Hanging backward under it like a sloth under a branch, he removed the Jumars from the cable with his free hand, clipped them to carabiners threaded on his belt. Then he merely climbed the spokes of the massive wheel so he could step onto the metal grid-work service platform.
The housing door, as on the diagram he had studied, opened out onto the blacktopped roof of the building. He stopped for a few moments, massaging tautness from his arms while gulping fresh night air. Still on time, he negotiated the mini-obstacle course of capped chimneys and vents toward the edge of the building that faced the twin high rise a hundred feet away.

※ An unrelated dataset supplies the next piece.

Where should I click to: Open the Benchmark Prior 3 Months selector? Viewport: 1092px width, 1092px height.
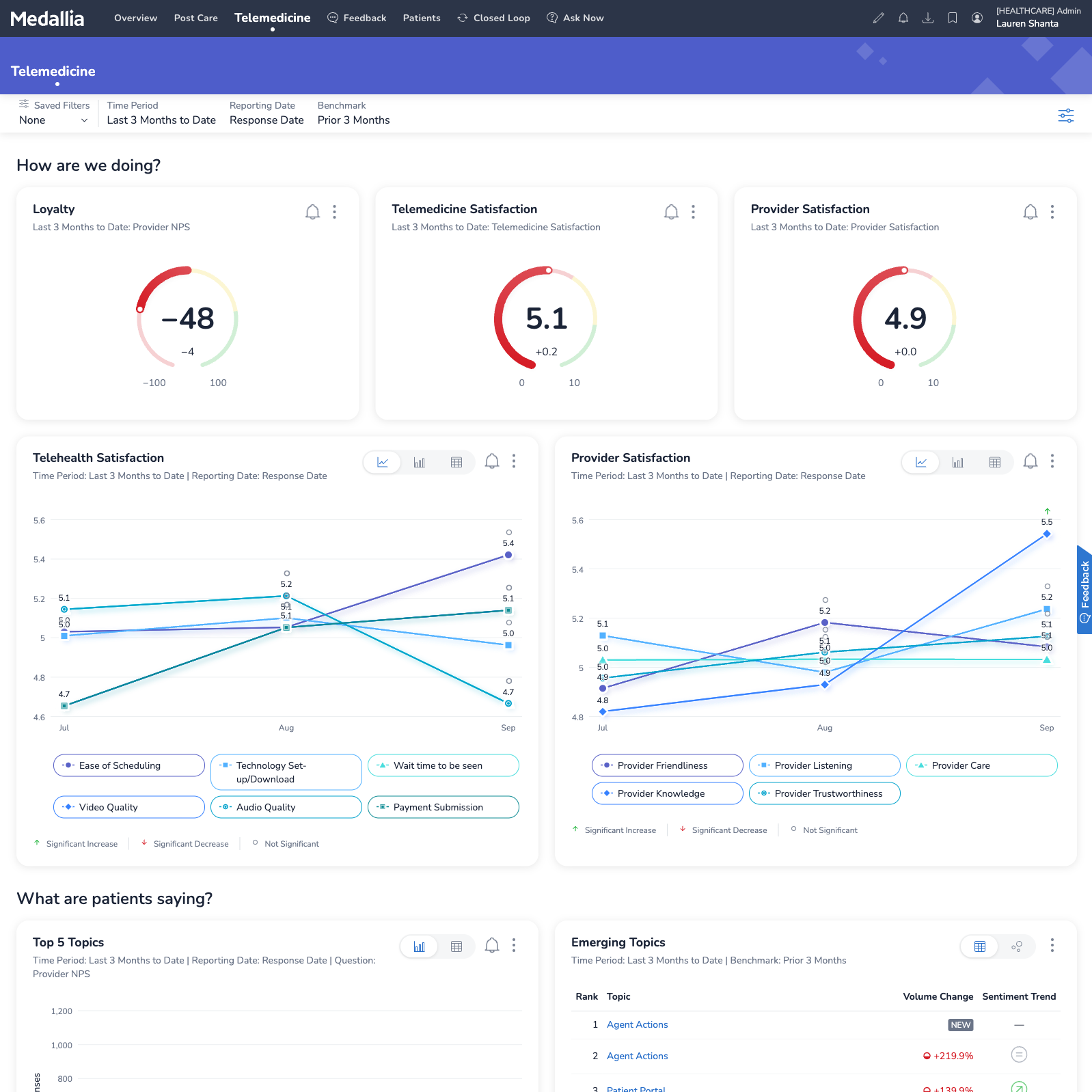[x=353, y=120]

On the inside of the four-foot-high concrete parapet was a sign held to the wall with cement screws: DANGER — HIGH TENSION. He bent across the top of the low wall to look down.
Bingo. A very thick black power cable ran along the outside of the building five feet below, did a right angle through a terminal box, and stretched away into the darkness toward Brother Blood’s building. Right where it was supposed to be.
Runyan checked his watch again, unclipped the stuff bag from his belt, set it on the roof, and took out one of the climbers’ lights known as break-’em-shake-’ems. He bent it into a horseshoe around his neck; it glowed with a soft cool green light like Darth Vader’s sword. Break-’em-shake-’ems left the hands free, a vital factor in rock climbing.